A federal judge in Washington has ordered the U.S. Air Force to reinstate Major Margaret Witt, a flight nurse who was discharged in 2006 for violating “Don't Ask, Don't Tell,” the military policy that allows gay and lesbian service members to serve so long as they remain celibate and closeted.
After a six-day trial, U.S. District Court Judge Ronald B. Leighton found that Witt's sexual orientation had not negatively impacted her unit's morale or cohesion as the military had argued.
That is from Carlos Santoscov's "DADT Discharge Of Air Force Major Margaret Witt" (On Top Magazine). We needed some good news. And certainly Witt needed it. You have to wonder about people like Margaret Witt.
She could have 'moved on,' she could have hidden away, she could have done so many things and not stood up and fought back. It would have all been so much easier and there was never, ever a guarantee that she would win. She could have fought and fought in vain.
So you have to wonder because there are so many people who, for various reasons, would have just given up.
For any number of reasons, I'm sure.
But one reason someone might give up could be that they just didn't think there was any chance they'd ever triumph. Margaret Witt's demonstrated just how possible winning is. Even when it looks like a long shot.
Lisa Keen (Bay Area Reporter) notes this is one of two recent victories:
For the second time this month, a federal judge has ruled "Don't Ask, Don't Tell" violates the federal Constitution.
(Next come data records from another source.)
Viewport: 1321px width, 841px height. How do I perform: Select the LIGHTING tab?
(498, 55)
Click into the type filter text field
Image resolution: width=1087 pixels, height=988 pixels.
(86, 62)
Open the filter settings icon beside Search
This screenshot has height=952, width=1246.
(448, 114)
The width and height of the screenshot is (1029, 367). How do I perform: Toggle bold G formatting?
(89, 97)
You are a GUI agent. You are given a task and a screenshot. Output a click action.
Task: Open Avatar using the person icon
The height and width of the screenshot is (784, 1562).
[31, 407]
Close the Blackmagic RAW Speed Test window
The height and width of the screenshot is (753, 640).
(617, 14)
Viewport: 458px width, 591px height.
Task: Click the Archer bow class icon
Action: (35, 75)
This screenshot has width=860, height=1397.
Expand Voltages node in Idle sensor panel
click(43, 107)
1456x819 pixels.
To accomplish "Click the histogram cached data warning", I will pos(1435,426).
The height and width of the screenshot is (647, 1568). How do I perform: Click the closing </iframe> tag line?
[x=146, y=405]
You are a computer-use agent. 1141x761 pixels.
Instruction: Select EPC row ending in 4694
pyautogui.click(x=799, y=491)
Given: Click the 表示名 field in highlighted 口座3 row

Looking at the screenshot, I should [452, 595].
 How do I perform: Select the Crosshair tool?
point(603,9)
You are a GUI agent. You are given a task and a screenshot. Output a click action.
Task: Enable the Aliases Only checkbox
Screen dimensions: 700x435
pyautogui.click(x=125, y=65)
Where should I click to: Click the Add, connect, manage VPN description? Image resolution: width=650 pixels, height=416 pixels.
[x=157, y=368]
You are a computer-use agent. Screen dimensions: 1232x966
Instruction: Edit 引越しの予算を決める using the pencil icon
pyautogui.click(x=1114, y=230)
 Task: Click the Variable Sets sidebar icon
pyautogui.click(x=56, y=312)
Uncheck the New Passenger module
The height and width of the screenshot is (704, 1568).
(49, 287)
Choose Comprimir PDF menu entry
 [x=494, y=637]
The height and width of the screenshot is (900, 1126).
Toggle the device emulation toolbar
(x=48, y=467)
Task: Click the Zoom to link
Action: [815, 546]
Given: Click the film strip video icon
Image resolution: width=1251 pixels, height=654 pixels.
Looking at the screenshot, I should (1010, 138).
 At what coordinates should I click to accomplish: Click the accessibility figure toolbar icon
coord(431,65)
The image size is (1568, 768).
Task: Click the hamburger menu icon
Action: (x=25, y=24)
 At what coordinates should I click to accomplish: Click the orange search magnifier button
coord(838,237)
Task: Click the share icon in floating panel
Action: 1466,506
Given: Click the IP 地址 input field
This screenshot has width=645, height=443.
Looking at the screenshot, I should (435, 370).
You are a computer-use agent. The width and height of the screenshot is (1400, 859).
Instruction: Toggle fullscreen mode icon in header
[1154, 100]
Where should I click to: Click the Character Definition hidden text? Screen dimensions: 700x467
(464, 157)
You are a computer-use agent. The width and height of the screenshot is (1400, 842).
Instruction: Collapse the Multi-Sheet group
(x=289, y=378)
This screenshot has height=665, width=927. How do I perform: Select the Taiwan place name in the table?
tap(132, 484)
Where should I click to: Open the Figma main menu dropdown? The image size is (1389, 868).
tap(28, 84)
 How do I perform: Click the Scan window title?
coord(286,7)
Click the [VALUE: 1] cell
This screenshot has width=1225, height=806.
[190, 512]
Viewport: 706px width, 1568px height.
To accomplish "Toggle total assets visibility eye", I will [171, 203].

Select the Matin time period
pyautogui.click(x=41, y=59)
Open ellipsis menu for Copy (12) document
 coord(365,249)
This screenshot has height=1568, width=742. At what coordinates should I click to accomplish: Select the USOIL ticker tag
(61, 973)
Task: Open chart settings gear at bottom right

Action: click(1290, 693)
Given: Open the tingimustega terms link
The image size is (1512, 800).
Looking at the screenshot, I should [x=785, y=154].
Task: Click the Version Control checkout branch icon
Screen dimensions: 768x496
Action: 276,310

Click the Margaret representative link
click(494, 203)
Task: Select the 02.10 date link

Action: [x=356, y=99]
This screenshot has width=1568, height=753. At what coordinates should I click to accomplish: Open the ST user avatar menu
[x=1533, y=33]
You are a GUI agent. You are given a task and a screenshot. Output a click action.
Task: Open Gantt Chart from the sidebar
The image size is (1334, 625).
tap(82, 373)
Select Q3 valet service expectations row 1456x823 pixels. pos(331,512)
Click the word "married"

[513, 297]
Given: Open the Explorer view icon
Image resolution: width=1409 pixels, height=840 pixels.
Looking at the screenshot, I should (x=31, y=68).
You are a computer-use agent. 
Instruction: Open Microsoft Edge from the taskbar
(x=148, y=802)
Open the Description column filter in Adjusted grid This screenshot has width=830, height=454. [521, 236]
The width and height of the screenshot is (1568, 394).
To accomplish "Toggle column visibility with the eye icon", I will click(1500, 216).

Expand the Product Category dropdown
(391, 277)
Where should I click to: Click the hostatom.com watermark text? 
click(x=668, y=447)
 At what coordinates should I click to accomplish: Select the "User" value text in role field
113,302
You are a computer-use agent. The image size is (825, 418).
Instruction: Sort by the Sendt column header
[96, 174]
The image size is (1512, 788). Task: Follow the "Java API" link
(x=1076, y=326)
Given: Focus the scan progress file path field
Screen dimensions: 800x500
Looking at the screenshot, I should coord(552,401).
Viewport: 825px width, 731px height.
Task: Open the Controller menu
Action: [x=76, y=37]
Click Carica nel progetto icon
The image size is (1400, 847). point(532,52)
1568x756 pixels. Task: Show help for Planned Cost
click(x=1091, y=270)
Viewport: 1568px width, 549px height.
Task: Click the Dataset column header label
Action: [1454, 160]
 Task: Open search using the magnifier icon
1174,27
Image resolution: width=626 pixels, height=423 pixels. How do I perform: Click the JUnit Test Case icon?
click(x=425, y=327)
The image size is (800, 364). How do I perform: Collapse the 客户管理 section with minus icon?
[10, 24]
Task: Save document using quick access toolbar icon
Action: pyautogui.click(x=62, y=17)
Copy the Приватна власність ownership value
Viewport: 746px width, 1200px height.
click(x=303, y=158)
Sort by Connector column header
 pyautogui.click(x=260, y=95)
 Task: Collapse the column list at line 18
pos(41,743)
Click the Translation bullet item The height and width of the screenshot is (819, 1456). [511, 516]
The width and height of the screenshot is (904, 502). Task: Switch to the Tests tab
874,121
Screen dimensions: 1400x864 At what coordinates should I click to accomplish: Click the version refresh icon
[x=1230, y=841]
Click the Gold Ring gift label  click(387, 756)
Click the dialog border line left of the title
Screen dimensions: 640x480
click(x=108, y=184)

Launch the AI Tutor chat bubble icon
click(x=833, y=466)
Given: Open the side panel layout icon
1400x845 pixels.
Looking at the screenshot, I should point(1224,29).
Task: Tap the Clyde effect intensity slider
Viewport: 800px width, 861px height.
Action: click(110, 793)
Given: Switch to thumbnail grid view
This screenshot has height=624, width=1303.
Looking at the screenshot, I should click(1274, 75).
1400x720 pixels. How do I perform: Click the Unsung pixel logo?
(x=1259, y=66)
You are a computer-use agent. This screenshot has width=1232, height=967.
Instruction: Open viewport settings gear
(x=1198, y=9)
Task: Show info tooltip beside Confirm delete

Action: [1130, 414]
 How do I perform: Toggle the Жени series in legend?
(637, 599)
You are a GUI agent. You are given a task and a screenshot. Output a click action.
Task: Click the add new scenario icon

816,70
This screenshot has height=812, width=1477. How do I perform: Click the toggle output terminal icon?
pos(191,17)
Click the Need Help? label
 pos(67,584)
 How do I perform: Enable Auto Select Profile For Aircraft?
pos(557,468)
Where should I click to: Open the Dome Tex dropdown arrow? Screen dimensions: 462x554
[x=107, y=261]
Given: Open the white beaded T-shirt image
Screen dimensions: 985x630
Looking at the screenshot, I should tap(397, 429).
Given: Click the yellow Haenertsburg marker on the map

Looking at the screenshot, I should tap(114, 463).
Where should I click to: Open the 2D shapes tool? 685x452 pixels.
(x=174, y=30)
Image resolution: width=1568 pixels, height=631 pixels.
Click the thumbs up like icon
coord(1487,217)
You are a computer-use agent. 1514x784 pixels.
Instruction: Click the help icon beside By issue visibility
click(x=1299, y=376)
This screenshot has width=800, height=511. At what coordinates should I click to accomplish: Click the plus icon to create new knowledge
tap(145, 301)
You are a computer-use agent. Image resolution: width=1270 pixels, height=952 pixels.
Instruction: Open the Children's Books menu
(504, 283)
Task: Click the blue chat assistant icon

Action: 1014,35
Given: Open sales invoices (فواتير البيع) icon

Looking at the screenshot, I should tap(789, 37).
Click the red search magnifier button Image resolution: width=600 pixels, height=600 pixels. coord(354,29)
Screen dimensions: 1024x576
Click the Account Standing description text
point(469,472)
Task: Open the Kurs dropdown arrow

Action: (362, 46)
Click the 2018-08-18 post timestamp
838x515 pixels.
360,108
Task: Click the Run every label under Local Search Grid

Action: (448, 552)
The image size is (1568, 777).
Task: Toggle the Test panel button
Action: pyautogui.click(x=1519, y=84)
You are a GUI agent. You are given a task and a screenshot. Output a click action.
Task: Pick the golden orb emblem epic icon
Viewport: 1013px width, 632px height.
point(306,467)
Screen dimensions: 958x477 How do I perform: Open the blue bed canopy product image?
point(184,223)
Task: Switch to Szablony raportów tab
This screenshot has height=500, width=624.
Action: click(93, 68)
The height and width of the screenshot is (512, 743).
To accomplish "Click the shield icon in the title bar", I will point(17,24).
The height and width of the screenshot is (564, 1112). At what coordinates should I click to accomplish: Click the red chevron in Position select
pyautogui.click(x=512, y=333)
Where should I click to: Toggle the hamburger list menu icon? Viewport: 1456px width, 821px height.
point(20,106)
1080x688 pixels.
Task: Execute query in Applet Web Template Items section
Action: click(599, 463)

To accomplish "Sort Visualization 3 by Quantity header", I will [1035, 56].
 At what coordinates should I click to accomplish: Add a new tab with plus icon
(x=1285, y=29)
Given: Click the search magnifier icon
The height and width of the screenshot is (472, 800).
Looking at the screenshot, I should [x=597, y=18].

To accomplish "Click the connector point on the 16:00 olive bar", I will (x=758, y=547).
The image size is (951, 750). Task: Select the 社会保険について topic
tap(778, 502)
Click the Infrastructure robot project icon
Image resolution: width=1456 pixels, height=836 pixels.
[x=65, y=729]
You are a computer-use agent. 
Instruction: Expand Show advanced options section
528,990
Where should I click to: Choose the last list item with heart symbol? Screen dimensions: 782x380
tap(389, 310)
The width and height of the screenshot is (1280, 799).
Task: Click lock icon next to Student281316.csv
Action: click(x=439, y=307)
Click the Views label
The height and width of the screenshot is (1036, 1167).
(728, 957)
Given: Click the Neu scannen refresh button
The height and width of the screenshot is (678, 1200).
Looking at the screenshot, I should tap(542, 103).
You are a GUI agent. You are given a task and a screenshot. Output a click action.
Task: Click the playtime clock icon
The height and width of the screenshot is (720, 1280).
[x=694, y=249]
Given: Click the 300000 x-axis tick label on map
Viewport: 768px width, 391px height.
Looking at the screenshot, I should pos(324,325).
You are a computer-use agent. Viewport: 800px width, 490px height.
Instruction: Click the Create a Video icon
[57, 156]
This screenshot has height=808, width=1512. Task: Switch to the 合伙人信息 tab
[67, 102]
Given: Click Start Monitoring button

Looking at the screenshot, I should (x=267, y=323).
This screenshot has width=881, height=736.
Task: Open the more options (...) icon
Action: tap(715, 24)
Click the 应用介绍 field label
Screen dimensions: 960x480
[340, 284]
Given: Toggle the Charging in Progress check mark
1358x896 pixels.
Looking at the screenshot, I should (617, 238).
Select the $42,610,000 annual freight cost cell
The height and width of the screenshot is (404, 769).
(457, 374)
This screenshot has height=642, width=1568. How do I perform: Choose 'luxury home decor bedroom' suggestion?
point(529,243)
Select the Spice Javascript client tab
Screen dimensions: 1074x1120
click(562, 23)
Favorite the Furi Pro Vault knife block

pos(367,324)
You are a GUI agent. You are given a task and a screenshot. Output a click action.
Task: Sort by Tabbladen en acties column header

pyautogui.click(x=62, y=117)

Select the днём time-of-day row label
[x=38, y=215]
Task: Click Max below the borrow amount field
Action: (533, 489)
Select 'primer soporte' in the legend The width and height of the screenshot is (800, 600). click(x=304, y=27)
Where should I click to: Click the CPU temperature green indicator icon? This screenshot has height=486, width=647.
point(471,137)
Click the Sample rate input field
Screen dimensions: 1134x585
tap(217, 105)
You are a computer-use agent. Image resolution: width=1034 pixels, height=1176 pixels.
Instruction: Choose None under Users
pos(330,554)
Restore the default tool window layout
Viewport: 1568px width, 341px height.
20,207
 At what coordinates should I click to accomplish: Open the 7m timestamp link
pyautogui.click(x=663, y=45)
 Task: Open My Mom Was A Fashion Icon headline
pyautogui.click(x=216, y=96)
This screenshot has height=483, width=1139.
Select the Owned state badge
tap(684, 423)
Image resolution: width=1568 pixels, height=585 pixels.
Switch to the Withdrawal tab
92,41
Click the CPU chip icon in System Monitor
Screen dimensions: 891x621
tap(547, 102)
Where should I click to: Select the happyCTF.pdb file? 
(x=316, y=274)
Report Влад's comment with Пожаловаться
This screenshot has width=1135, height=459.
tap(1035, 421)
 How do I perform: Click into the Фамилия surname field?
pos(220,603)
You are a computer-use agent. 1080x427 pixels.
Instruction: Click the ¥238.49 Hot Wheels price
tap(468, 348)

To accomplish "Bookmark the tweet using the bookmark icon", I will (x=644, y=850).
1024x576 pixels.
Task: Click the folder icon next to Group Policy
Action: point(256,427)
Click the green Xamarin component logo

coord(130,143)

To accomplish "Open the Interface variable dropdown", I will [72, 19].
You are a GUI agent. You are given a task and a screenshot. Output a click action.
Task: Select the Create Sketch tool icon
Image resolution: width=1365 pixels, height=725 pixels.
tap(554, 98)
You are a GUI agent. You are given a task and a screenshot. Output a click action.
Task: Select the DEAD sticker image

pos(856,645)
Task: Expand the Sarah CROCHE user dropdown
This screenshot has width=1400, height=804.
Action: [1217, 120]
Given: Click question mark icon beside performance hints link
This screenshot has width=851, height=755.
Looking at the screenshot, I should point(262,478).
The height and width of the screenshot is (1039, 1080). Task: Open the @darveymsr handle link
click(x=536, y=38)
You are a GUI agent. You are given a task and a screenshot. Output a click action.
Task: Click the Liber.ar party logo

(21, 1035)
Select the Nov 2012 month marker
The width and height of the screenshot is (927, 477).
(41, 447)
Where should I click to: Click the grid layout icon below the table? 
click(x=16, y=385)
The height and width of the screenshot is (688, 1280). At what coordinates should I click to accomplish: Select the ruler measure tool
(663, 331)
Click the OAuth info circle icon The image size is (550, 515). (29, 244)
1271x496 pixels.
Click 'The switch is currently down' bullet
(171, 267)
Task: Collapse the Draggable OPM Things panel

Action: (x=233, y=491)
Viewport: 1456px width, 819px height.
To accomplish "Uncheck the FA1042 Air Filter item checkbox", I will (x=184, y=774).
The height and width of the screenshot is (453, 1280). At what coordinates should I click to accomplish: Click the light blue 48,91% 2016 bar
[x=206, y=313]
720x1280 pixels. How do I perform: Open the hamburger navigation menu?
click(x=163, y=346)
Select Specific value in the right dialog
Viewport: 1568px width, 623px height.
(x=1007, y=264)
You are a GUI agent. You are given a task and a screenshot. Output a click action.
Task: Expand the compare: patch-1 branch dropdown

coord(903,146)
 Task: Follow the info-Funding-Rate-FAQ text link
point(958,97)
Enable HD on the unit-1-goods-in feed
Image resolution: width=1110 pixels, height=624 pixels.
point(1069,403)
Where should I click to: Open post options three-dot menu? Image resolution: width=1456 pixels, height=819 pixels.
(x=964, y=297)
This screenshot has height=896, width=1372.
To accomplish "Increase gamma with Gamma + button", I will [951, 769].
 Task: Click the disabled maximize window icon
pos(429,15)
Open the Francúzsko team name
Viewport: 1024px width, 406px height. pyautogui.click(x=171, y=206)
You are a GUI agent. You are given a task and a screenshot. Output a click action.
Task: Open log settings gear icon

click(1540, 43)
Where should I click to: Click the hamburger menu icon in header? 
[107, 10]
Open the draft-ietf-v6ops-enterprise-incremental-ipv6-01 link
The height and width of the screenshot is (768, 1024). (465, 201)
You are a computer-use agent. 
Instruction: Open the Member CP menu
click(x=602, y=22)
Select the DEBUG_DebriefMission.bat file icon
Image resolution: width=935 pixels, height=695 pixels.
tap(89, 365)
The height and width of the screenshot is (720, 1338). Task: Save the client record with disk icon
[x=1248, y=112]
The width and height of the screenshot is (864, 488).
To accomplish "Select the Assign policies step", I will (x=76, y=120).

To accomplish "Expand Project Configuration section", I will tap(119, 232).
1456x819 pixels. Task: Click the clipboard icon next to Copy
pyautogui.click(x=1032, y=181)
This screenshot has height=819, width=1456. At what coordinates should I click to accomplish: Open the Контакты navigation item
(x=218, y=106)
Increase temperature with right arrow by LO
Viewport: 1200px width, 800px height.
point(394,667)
The latest ruling came Friday from the U.S. District Court for Western Washington, in Tacoma, where Judge Ronald Leighton said Air Force Reserve nurse Margaret Witt's sexual orientation did not negatively impact her unit's morale or unit cohesion. He said Witt's discharge under DADT)violated her Fifth Amendment right to due process.
On September 9, U.S. District Court Judge Virginia Phillips ruled, in Log Cabin Republicans v. U.S., that DADT violated both First and Fifth Amendment rights of gay servicemembers.